Tisselskog Church (Tisselskogs kyrka) belongs to the Steneby-Tisselskogs parish in the Diocese of Karlstad, Sweden. The church is located on a hill about 2 km north of Lake Råvarpen, a part of the Dalsland Canal. Approximately 500 m south of the church is a former clergy house, built in 1935. In the south part of the grave yard is a mourge built in the 1940s and a storage house built in 1995.

== History ==
The church building is assumed to be the third in Tisselskog and like the former two, it is made out of wood. The first church was erected during the Middle Ages and was located about 1 km south of the present building. The second church was built in 1724–1727 on the same location as the present. The church tower and parts of the west wall in the present building are remnants of the second church.

== Architecture ==

The current wooden church in simple Neo-Gothic style was built in 1877, designed by engineer Emil Olsson. The building is a rectangular nave with an uninterrupted wall in the east and the church tower as a part of the west wall. An extension of the building on the northeast side used to be a sacristy. The main entrance is on the west side through the church porch on the ground floor of the tower. Traces of the previous church can be seen in the porch as well as at the west wall inside the church. In the ceiling there are boards with paintings from the old church.

The exterior walls covered with white-painted wood paneling and the pointed windows are angular, as are the shutters in the tower. The nave has a dual-pitched roof that is hipped in the east. The roofs of the nave and the former sacristy are made of slate, and tower has a copper-clad spire. The interior walls and the ceiling are clad with paneling, some of it from the 1910s.

== Renovations ==
During a renovation of the church during 1915–16, the interior walls and ceiling were covered in panelling. The layout of the altar was changed by replacing the altarpiece with the original one from 1725. A stained glass choir window was installed as well as the old medieval baptismal font.
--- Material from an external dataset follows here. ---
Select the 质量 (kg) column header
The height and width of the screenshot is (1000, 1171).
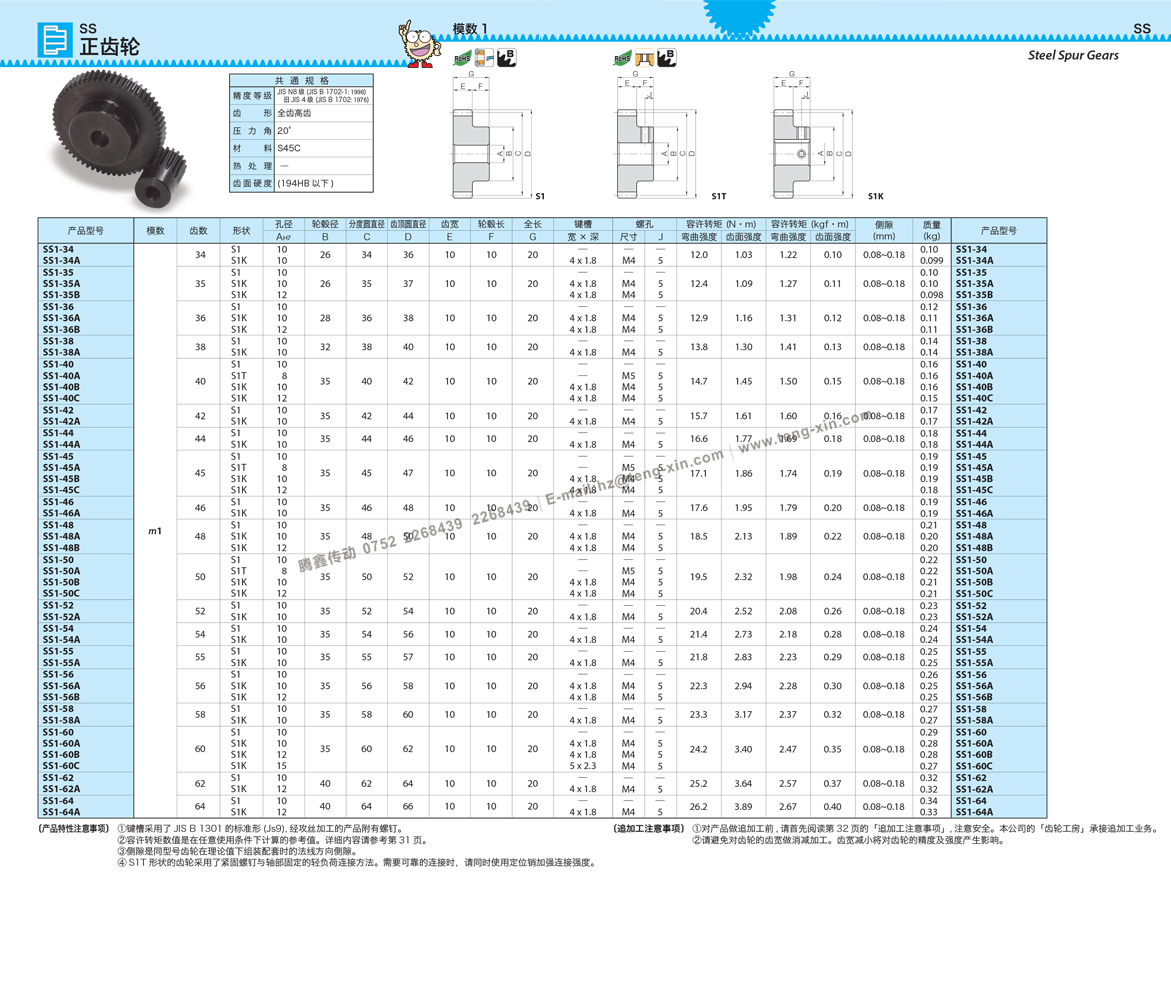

During the 1960s and 70s plans for demolishing the barely century-old nave were being discussed. The church had been neglected for long and the value of the building was questioned, because of the disproportionately long nave and the short tower. Instead of tearing it down, a comprehensive renovation was made in 1977, under the supervision of architects Uno Asplund and Janne Feldt from Karlstad. The proportions of the nave were altered by making a hipped roof in the east section. The disposition of the building was also altered. The nave was shortened by building a new wall behind the altar. The room behind the altar became the new sacristy, while the old one in the extension was converted into facilities for the church staff. The area under the organ loft was sealed off with folding screens made of wood. The panelling on the west wall was removed to uncover the older timber walls with paintings.

== Furnishings ==

The inventories in the church are:

- The oldest object in the church is the soapstone baptismal font from the 13th century. The font is placed in the south part of the choir on a decorated wooden base.
- The organ has ten stops and is built in 1977, by Magnussons Organ Constructors in Gothenburg. The organ is placed on the south side of the loft in order to accommodate a choir as well.
- The altarpiece was made by Lars Hasselbom from Lidköping in 1735, in Baroque style and it consists of two paintings. The lower painting depicts the Last Supper and the one above it, the Ascension of Jesus. Both paintings were renovated in 1977.
- The altar is made of light green, stained wood and was probably added in 1977.
- Two hymn boards are mounted on the wall on opposite sides of the altar. They are probably from the 19th century.
- The blue and pink pulpit is probably contemporary with the present building (1877). It was lowered and repainted in 1977, and a baldachin was added to it.